My five year-old autistic son makes full use of his developing language to ask some very interesting questions about the world. It used to be so rare to have him put a meaningful sentence together that I’d write it down each time he made one; now I’d need paper and pen at the ready the whole day to keep track. His language is still unusual and limited, but he does something quite remarkable when I tell him I don’t understand him: Instead of getting upset or just walking away, or requiring me to rephrase it for him, he’ll make a thoughtful face and come back to me with a rewording so I can answer his query.

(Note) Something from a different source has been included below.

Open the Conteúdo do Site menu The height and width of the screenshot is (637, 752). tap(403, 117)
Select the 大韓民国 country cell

Just this morning, seemingly out of the blue, he asked me if the elephant at the zoo can see our house. I told him no because the zoo is very far away and there are things like walls in the way anyway. So he asked if the elephant could see our house if there were no walls in the way. I told him no because we’re still too far away. He turned thoughtful and hit me with another out-of-left-field. He asked whether the chickens at Poppa’s farm can see Poppa’s house. I decided the answer to that was yes, which seemed to make him quite happy, and we went his merry way.

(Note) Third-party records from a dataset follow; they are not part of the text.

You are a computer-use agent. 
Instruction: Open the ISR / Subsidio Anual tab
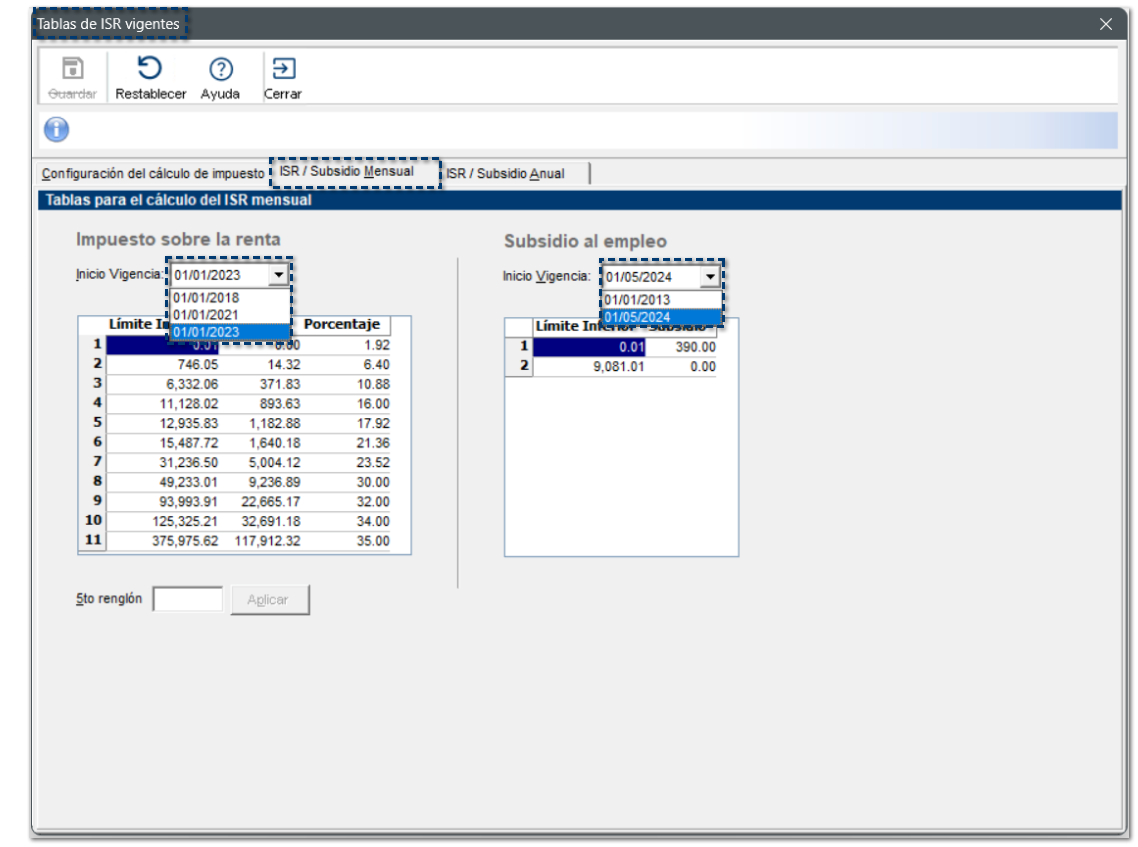[505, 174]
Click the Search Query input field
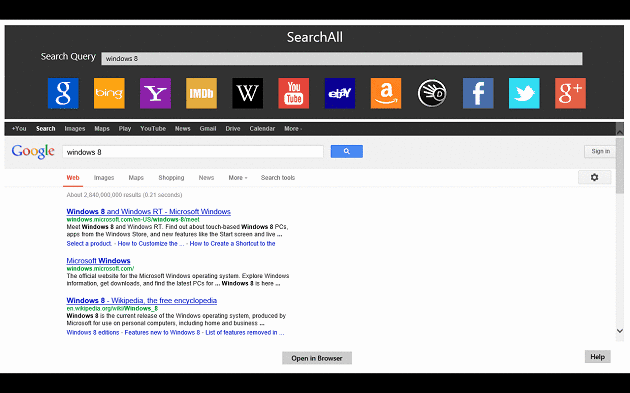Screen dimensions: 630x393 point(342,59)
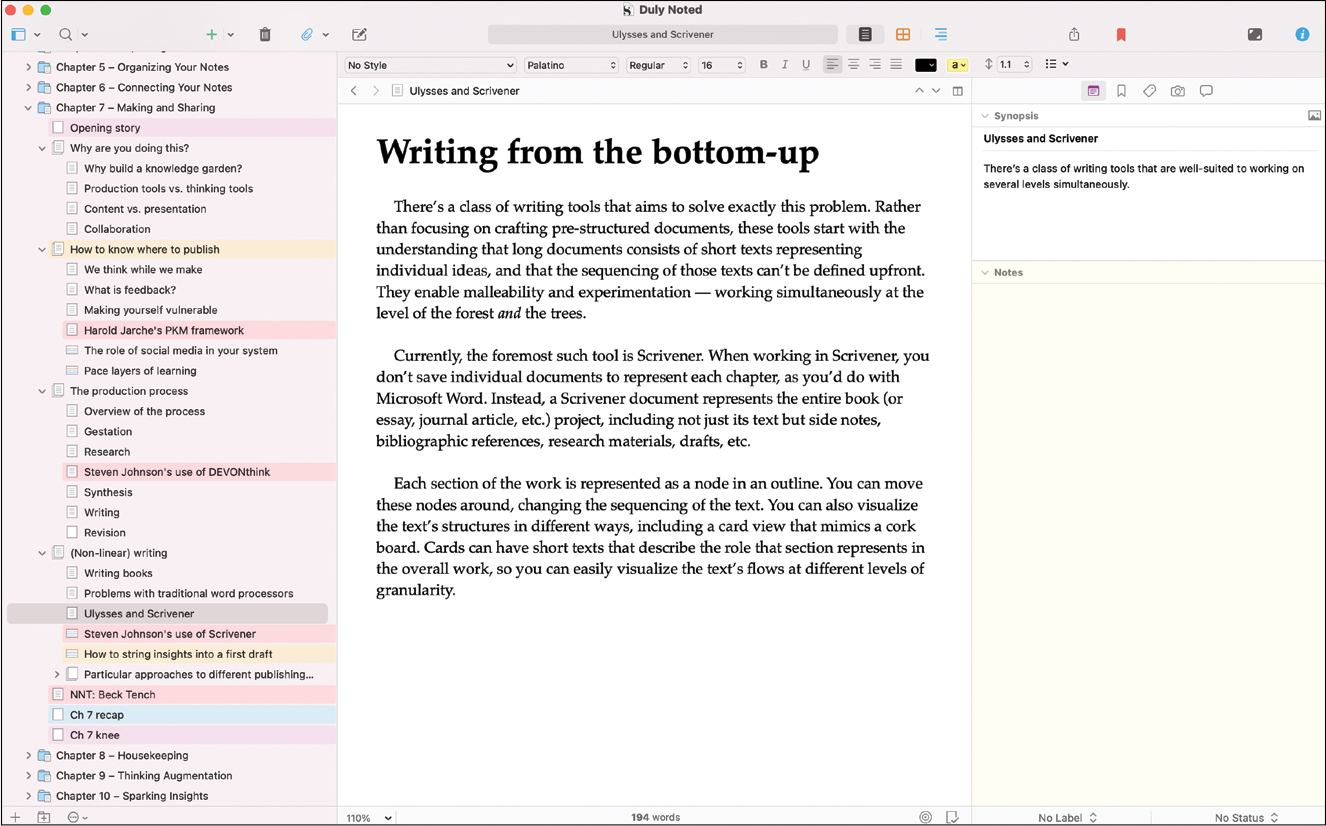
Task: Select the comment bubble inspector icon
Action: tap(1205, 90)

Other people – non-immediate family people – often hear him asking interesting or unusual questions, and tell us what a thoughtful enquiry that was. Unfortunately, it’s usually the same question he asks us every day many times a day; so unusual, yes, but novel or unique for him, no. A classic example is the enquiry as to whether each house he visits has a smoke alarm, and where the light switches are. The elephant and chicken enquiries definitely counted as novel and unique though.

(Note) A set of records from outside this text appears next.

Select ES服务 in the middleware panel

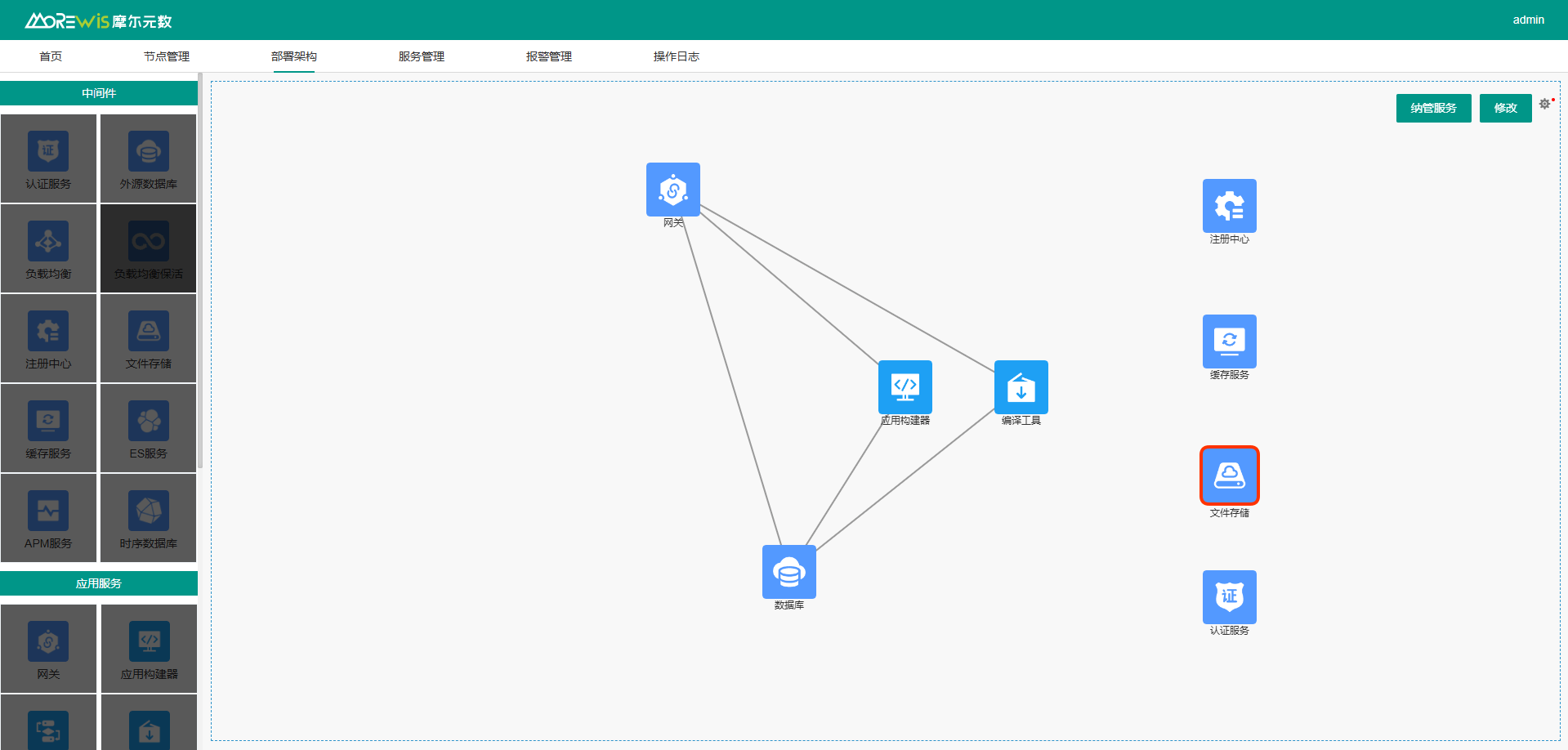tap(148, 429)

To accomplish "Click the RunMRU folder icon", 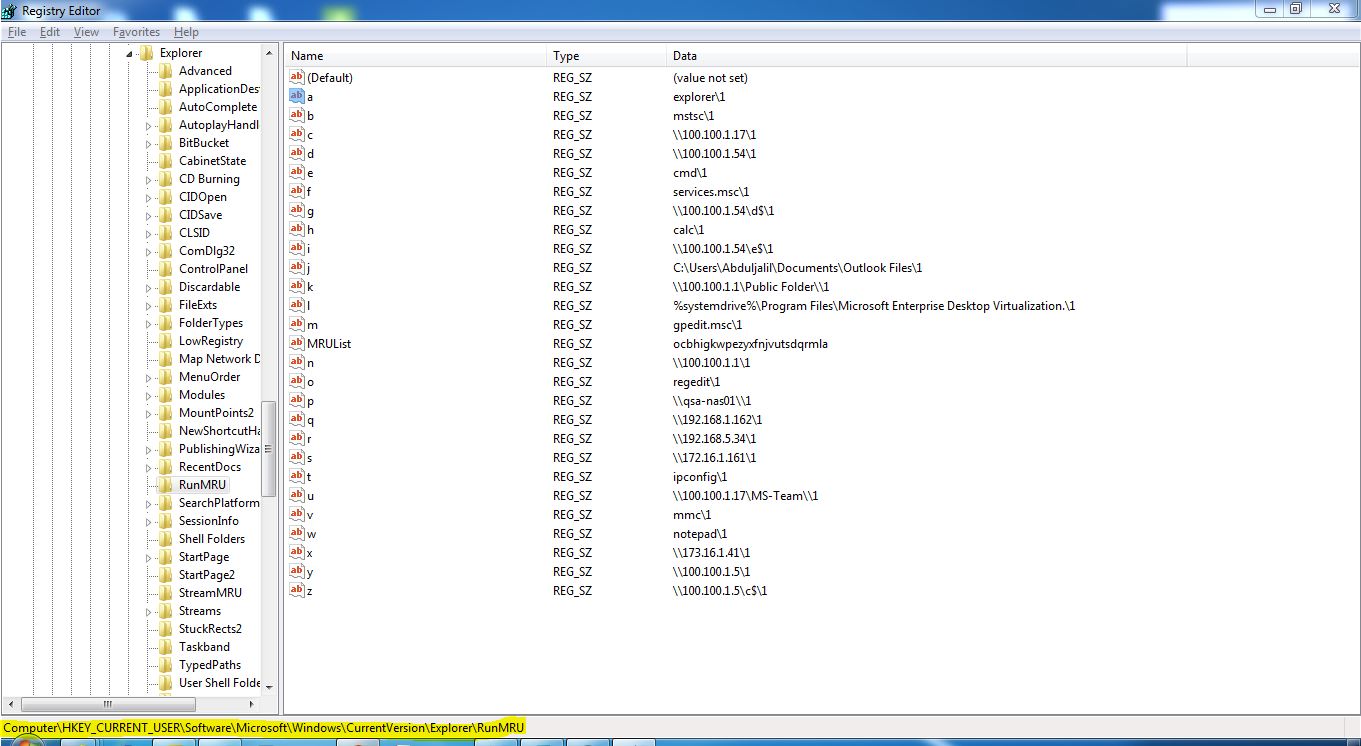I will point(165,485).
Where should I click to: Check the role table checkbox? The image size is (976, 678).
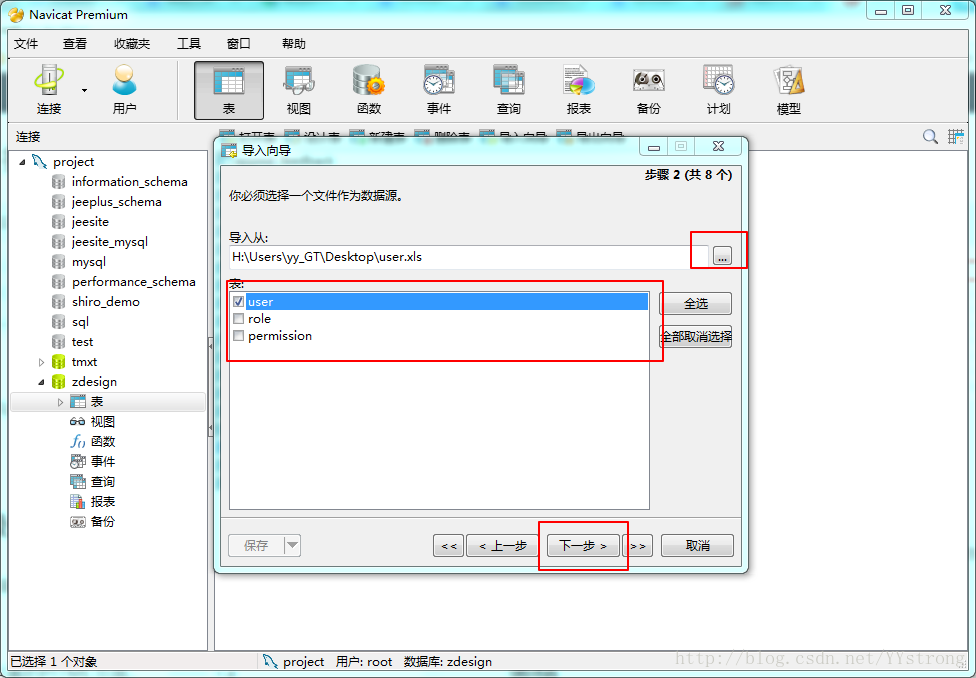[238, 319]
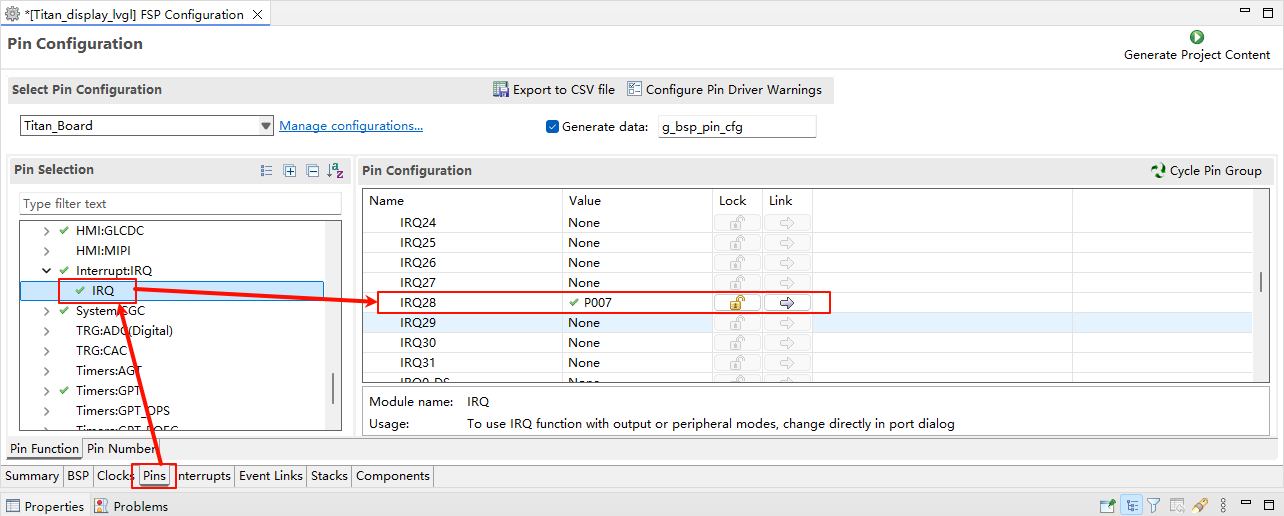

He makes interesting observations that make people look at him sideways. Particularly in regards to his life and death questions. He understands that life is the opposite of death, as he puts it. And he likes to figure out who was alive or dead at various people’s births. For example, on the visit to his great grandmother’s house today he worked – with our help where he needed it – on figuring out who she is related to that were alive or dead at the time of her birth.
Often his questions are so unexpected that people take a while to figure out how to respond, or dismiss the enquiry as lacking real meaning. But my son will persist and reword his question if necessary, to find the answers he seeks. He does it calmly and patiently, only rarely getting upset these days when people can’t figure out what he’s asking of them.
Hardly any of his language is random nonsense now, and when it is he seems to understand that those words lack meaning. Language has gone from confusing and distressing noise in his life – noise that he forced others to not use in his presence, with the consequence of violence and meltdowns – to a tool that he is actively and constantly using to explore the world and others in the world. Even when those others are large-eared pachyderms.